Selected text =>

::::::::::

They certainly justified the theme of "A Lacy Christmas" - there was lace and textiles of many types throughout the house. One of the front rooms showcased the work of one woman, Evelyn DeGraw.
Isn't this display amazing? And this is only part of it!
These items were donated by the woman who lived across the street from the Roebke house The entire room was of Evelyn's work.
December 26, the day we stopped by, they had three demonstrators in: a spinner, a weaver and a quilter.
This is Marty Mavrovich, spinning llama fiber as sock yarn. She likes to use as much local fiber to spin with as she can. She didn't buy her spinning wheel new but thinks it's either German or Canadian made. She made this look easy, but somehow I think that's because she's been doing it awhile.
This is Barbara Beyer weaving on her 8 shaft table loom. It can be converted to a floor loom if she needs it to be. This loom is from New Zealand. She was working on a tunic/vest similar to the one in the magazine behind her (which I didn't take a picture of...).
Here is Donna Tudor hand-quilting a baby blanket. She likes to keep one or two on hand for new arrivals as they take a little while to finish. Her work is lovely. I hardly sew at all but I can appreciate the skill that it takes to do this.
These ladies were fun to talk to. It's not often I get to talk to people who enjoy their craft like this, even though each of us had a different one. But I'm such a bad reporter that I forgot to ask where they were from!
I even got to take out my shuttles and sat with them for awhile.
Somehow I don't think I'd pass as a Victorian lady, do you? I very much enjoyed my visit with these ladies and Margaret Utes.

::::::::::

Provided material =>
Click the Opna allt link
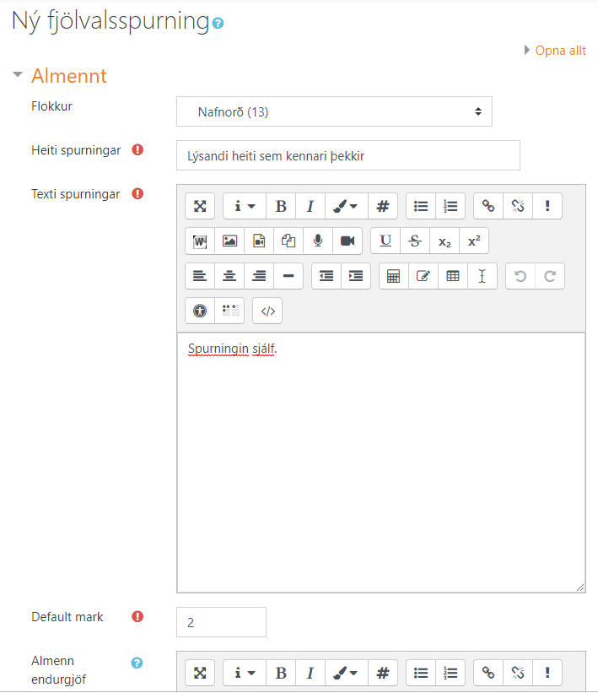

::::::::::

To be done =>
• 1. List every person named in the post about "A Lacy Christmas" at the Roebke house.
• 2. Rewrite part of the post about "A Lacy Christmas," starting with the words "This is Barbara" and ending after "a picture of...).". Replace "New Zealand" with "Scotland".
• 3. Continue the post about the "A Lacy Christmas" visit from its last sentence.

The replies =>
• 1.
Evelyn DeGraw
Marty Mavrovich
Barbara Beyer
Donna Tudor
Margaret Utes

• 2.
This is Barbara Beyer weaving on her 8 shaft table loom. It can be converted to a floor loom if she needs it to be. This loom is from Scotland. She was working on a tunic/vest similar to the one in the magazine behind her (which I didn't take a picture of...).

• 3.
I'm not sure if you can tell, but we were in the kitchen of the house. Miss Doris Roebke lived in the house after her parents so it was modernized as all lived-in house are sure to be. It was interesting to see some of the older furniture next to the older.
Upstairs the bedrooms were also decked out in Victorian style.
This room was done up as a child's room.
In the hall upstairs there was a display of embroidery. Lovely pillowcases here. On one of the beds there was an cover/quilt with a lot of embroidery, also.
These lovely creations were the graduation dresses of the three Roebke daughters. Can you imagine wearing one of these? Just wearing one of these would make you want to act like a lady.
I put a lot of pictures in today but there is so much more there to see. On another of our trips to or from Omaha we'll have to stop in again.
Today for Tatting Tea Tuesday I tried Candy Cane Lane tea, made with peppermint. It is yummy! Didn't get much time to tat today, but it's not over yet.
Wishing all of you a wonderful Advent season.
"The advent of our God
Shall be our theme for prayer
Come let us meet him on the road
And place for him prepare"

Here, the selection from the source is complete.